> Activity
The data needs to be returned in full, exactly as it reads.

┄┄┄┄┄┄

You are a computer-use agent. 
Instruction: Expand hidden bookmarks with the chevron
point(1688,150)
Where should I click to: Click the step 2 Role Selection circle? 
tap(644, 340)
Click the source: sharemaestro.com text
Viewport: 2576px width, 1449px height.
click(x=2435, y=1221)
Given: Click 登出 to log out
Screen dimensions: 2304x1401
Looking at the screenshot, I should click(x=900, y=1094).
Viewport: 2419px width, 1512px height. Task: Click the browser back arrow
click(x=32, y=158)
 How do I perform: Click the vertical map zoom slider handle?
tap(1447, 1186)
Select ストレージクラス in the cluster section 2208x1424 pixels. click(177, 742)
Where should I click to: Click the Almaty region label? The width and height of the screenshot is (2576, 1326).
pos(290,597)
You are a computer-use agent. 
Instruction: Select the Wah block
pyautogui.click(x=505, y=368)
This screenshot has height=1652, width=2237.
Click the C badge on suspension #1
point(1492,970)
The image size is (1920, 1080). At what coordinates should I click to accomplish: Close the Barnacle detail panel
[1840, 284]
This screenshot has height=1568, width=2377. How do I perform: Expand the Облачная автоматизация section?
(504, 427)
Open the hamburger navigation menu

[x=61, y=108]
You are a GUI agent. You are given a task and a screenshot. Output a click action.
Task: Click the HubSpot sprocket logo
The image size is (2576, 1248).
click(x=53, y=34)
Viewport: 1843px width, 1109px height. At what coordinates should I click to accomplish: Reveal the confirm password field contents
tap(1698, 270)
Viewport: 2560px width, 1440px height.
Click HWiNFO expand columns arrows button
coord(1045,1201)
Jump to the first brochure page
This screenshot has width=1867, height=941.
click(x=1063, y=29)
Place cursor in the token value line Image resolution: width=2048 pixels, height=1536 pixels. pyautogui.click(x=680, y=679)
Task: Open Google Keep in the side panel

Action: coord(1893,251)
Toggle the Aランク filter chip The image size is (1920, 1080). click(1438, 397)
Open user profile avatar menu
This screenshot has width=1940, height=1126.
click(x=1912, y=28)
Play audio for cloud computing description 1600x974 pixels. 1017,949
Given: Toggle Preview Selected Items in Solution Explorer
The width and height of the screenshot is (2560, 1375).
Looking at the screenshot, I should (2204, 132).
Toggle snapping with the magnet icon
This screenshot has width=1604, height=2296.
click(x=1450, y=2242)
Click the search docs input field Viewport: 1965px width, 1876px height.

┄┄┄┄┄┄

> Answer space
You are a computer-use agent. 
Instruction: Expand hidden bookmarks with the chevron
point(1688,150)
Where should I click to: Click the step 2 Role Selection circle? 
tap(644, 340)
Click the source: sharemaestro.com text
Viewport: 2576px width, 1449px height.
click(x=2435, y=1221)
Given: Click 登出 to log out
Screen dimensions: 2304x1401
Looking at the screenshot, I should click(x=900, y=1094).
Viewport: 2419px width, 1512px height. Task: Click the browser back arrow
click(x=32, y=158)
 How do I perform: Click the vertical map zoom slider handle?
tap(1447, 1186)
Select ストレージクラス in the cluster section 2208x1424 pixels. click(177, 742)
Where should I click to: Click the Almaty region label? The width and height of the screenshot is (2576, 1326).
pos(290,597)
You are a computer-use agent. 
Instruction: Select the Wah block
pyautogui.click(x=505, y=368)
This screenshot has height=1652, width=2237.
Click the C badge on suspension #1
point(1492,970)
The image size is (1920, 1080). At what coordinates should I click to accomplish: Close the Barnacle detail panel
[1840, 284]
This screenshot has height=1568, width=2377. How do I perform: Expand the Облачная автоматизация section?
(504, 427)
Open the hamburger navigation menu

[x=61, y=108]
You are a GUI agent. You are given a task and a screenshot. Output a click action.
Task: Click the HubSpot sprocket logo
The image size is (2576, 1248).
click(x=53, y=34)
Viewport: 1843px width, 1109px height. At what coordinates should I click to accomplish: Reveal the confirm password field contents
tap(1698, 270)
Viewport: 2560px width, 1440px height.
Click HWiNFO expand columns arrows button
coord(1045,1201)
Jump to the first brochure page
This screenshot has width=1867, height=941.
click(x=1063, y=29)
Place cursor in the token value line Image resolution: width=2048 pixels, height=1536 pixels. pyautogui.click(x=680, y=679)
Task: Open Google Keep in the side panel

Action: coord(1893,251)
Toggle the Aランク filter chip The image size is (1920, 1080). click(1438, 397)
Open user profile avatar menu
This screenshot has width=1940, height=1126.
click(x=1912, y=28)
Play audio for cloud computing description 1600x974 pixels. 1017,949
Given: Toggle Preview Selected Items in Solution Explorer
The width and height of the screenshot is (2560, 1375).
Looking at the screenshot, I should (2204, 132).
Toggle snapping with the magnet icon
This screenshot has width=1604, height=2296.
click(x=1450, y=2242)
Click the search docs input field Viewport: 1965px width, 1876px height.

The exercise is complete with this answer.